1.快速检测非洲猪瘟病毒感染性的PCR引物和探针,其特征在于,所述引物的核苷酸序列如SEQ ID NO.1和SEQ ID NO.2所示,所述探针的核苷酸序列如SEQ ID NO.3所示。

2.权利要求1所述的PCR引物和探针在检测非洲猪瘟病毒及制备非洲猪瘟病毒检测标准化试剂盒中的应用。

3.一种快速检测非洲猪瘟病毒感染性的试剂盒,其特征在于,包括:1)权利要求1所述的PCR引物和探针,2)与核酸结合并具有光敏特性的核酸染料。

4.根据权利要求3所述的一种快速检测非洲猪瘟病毒感染性的试剂盒,其特征在于,所述与核酸结合并具有光敏特性的核酸染料为叠氮溴化丙锭。

5.根据权利要求3所述的一种快速检测非洲猪瘟病毒感染性的试剂盒,其特征在于,所述试剂盒还包括Taq DNApolymerase、Buffer、dNTP和灭菌水。

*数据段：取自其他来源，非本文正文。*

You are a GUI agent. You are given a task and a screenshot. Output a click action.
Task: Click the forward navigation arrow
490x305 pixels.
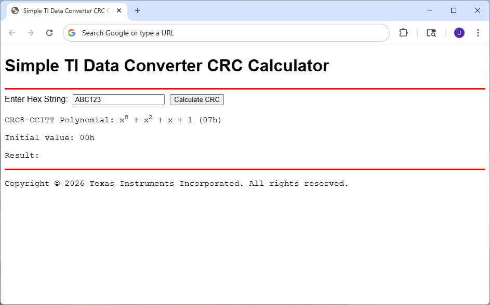point(30,32)
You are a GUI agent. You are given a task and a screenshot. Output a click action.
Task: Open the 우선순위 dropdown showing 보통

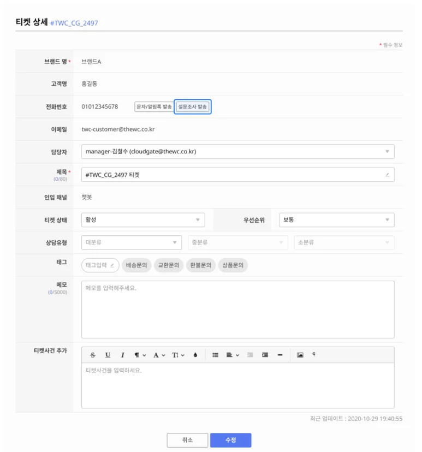click(x=336, y=220)
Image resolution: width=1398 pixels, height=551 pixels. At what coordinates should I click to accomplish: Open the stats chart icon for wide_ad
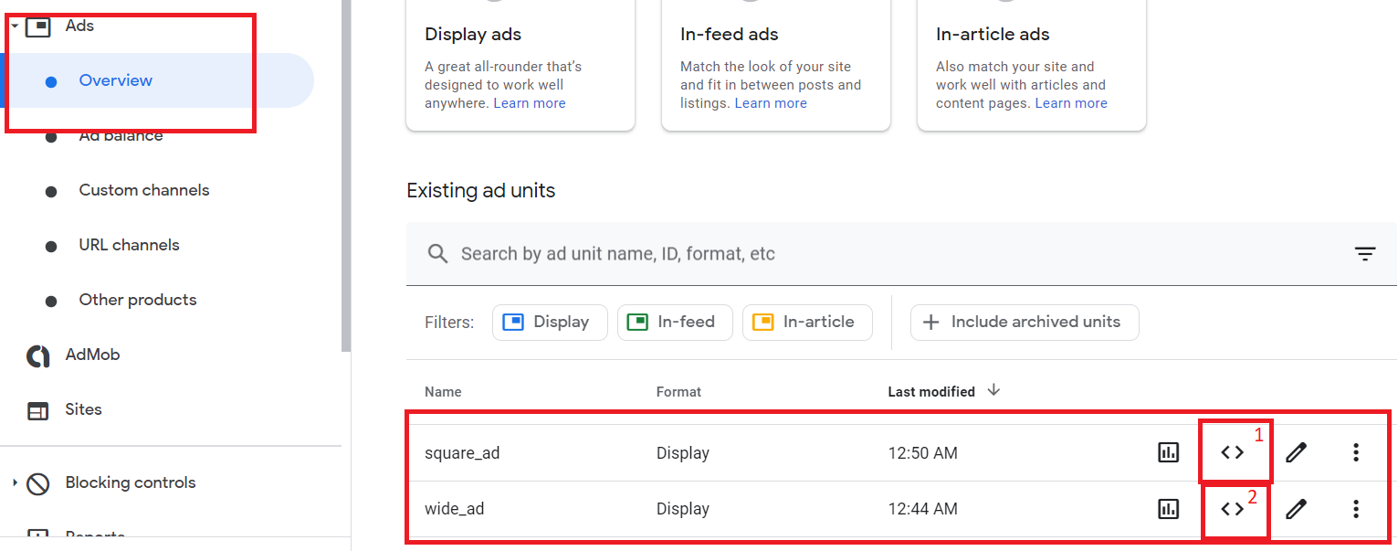(x=1168, y=509)
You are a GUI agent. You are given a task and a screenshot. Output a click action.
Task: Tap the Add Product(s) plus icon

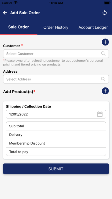click(x=105, y=91)
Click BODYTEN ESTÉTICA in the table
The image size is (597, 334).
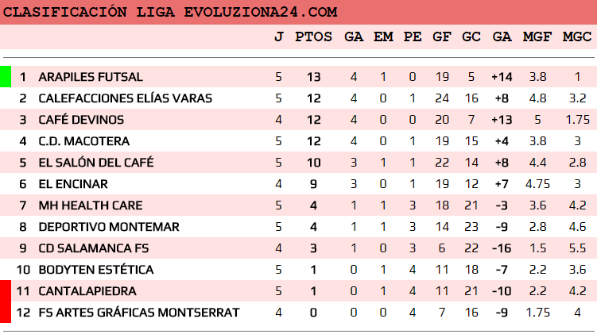(x=96, y=270)

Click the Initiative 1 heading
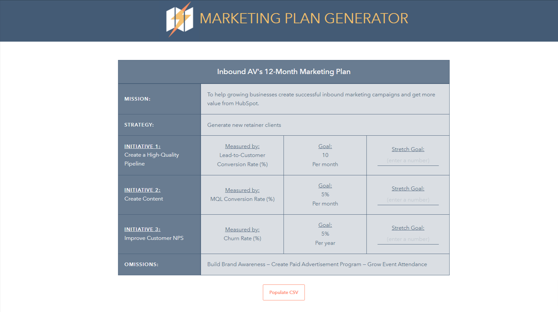click(x=142, y=146)
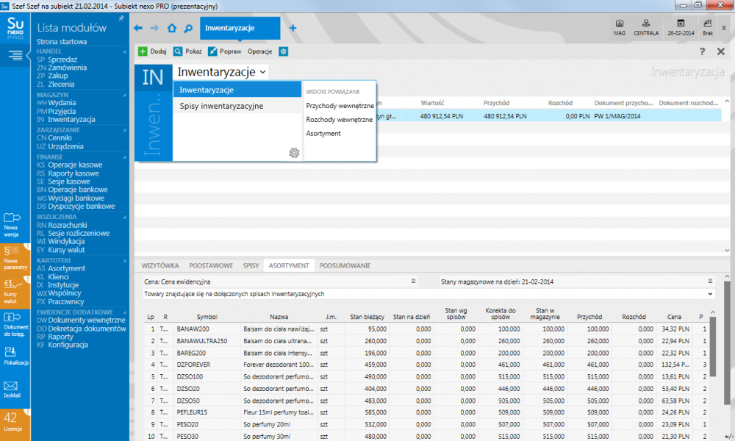Viewport: 735px width, 441px height.
Task: Switch to the PODSUMOWANIE tab
Action: point(345,265)
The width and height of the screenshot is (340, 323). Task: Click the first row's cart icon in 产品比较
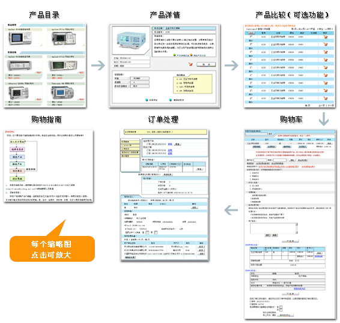point(325,37)
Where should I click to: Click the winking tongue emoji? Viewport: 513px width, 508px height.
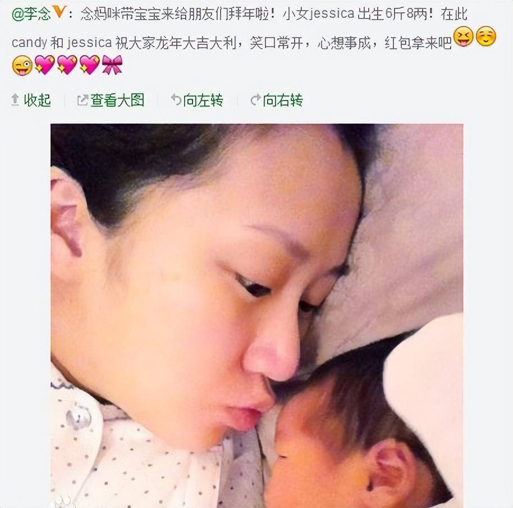tap(22, 65)
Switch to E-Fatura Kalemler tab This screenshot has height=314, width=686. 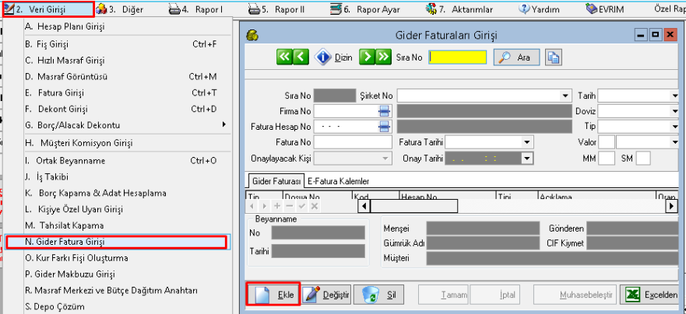point(338,180)
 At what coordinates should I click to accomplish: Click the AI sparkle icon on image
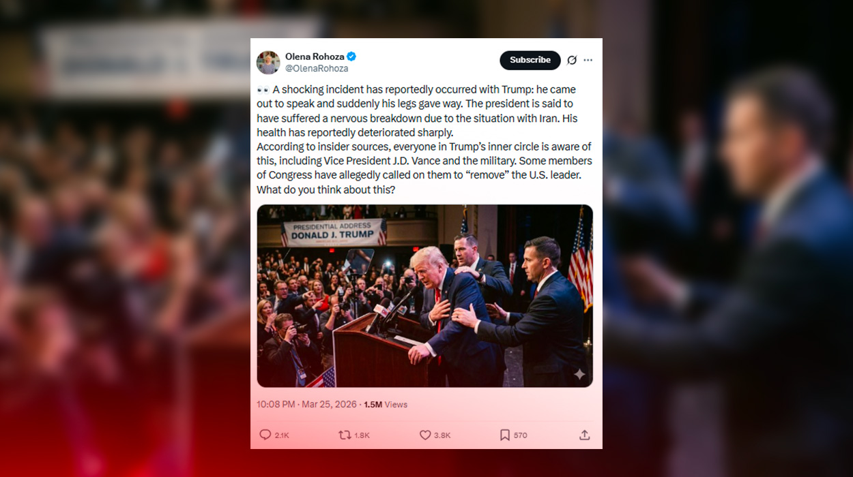579,374

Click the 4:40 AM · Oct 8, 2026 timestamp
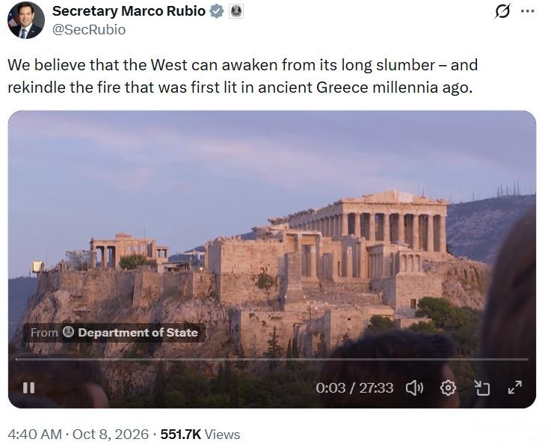click(x=78, y=435)

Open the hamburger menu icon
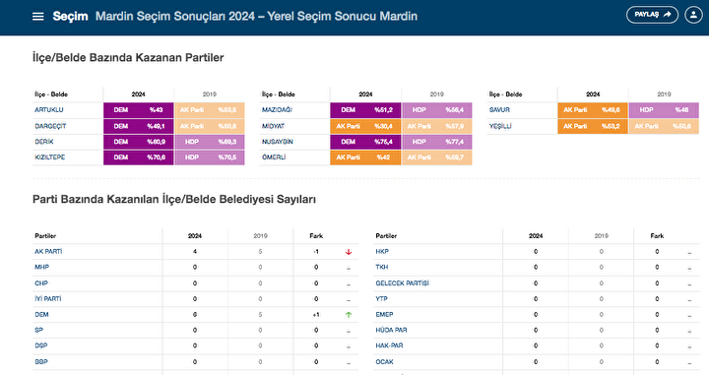pos(38,17)

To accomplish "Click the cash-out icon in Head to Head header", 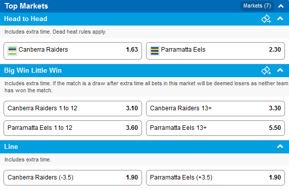I will point(266,19).
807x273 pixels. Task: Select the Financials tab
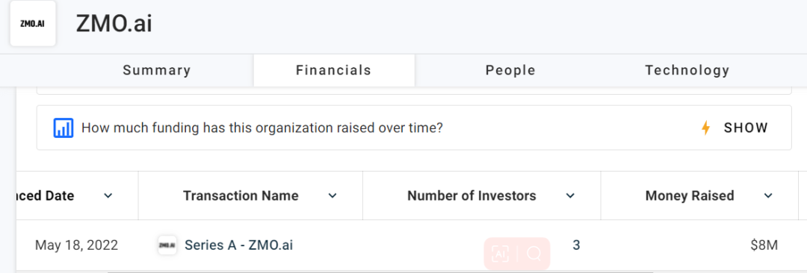(333, 70)
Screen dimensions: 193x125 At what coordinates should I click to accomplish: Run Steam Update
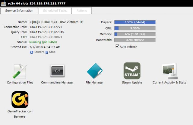(x=132, y=71)
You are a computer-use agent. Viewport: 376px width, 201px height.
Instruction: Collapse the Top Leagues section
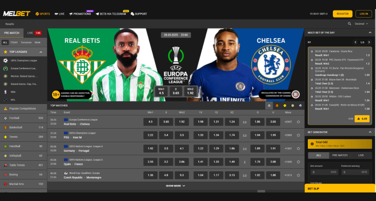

6.基于权利要求3-5任一项所述试剂盒快速检测非洲猪瘟病毒感染性的方法,其特征在于,包括如下步骤:

(1)取待检样本等体积分成2份,其中1份进行光敏核酸染料预处理,另一份添加灭菌水或缓冲液作为对比样本;

(2)分别提取两份待测样本的总DNA;

(3)分别以步骤(2)中提取的两份DNA为模板进行qPCR实时荧光定量检测;所述qPCR反应中引物的核苷酸序列如SEQ ID NO.1和SEQ ID NO.2所示,所述探针的核苷酸序列如SEQID NO.3所示;

(4)qPCR反应结束后,根据两份核酸样本荧光定量PCR反应的扩增曲线和循环阈值,快速检测样本中是否存在感染性非洲猪瘟病毒。

7.根据权利要求6所述的快速检测非洲猪瘟病毒感染性的方法,其特征在于,所述光敏核酸染料预处理待检样本的具体步骤包括以下:

1)待检样本于无DNase和RNase酶的EP管中离心,收集上清;

2)取180μl上清液置于无DNase和RNase酶的EP管中,避光向其中加入20μl PMA,混匀后,室温避光孵育5~15min;所述PMA初始浓度为100~1000μM;

3)立即将EP管转至冰上,然后使用PMA-LiteTMLED光解仪对样品光解15~30min,期间不断摇晃使PMA与暴露的核酸充分共价交联。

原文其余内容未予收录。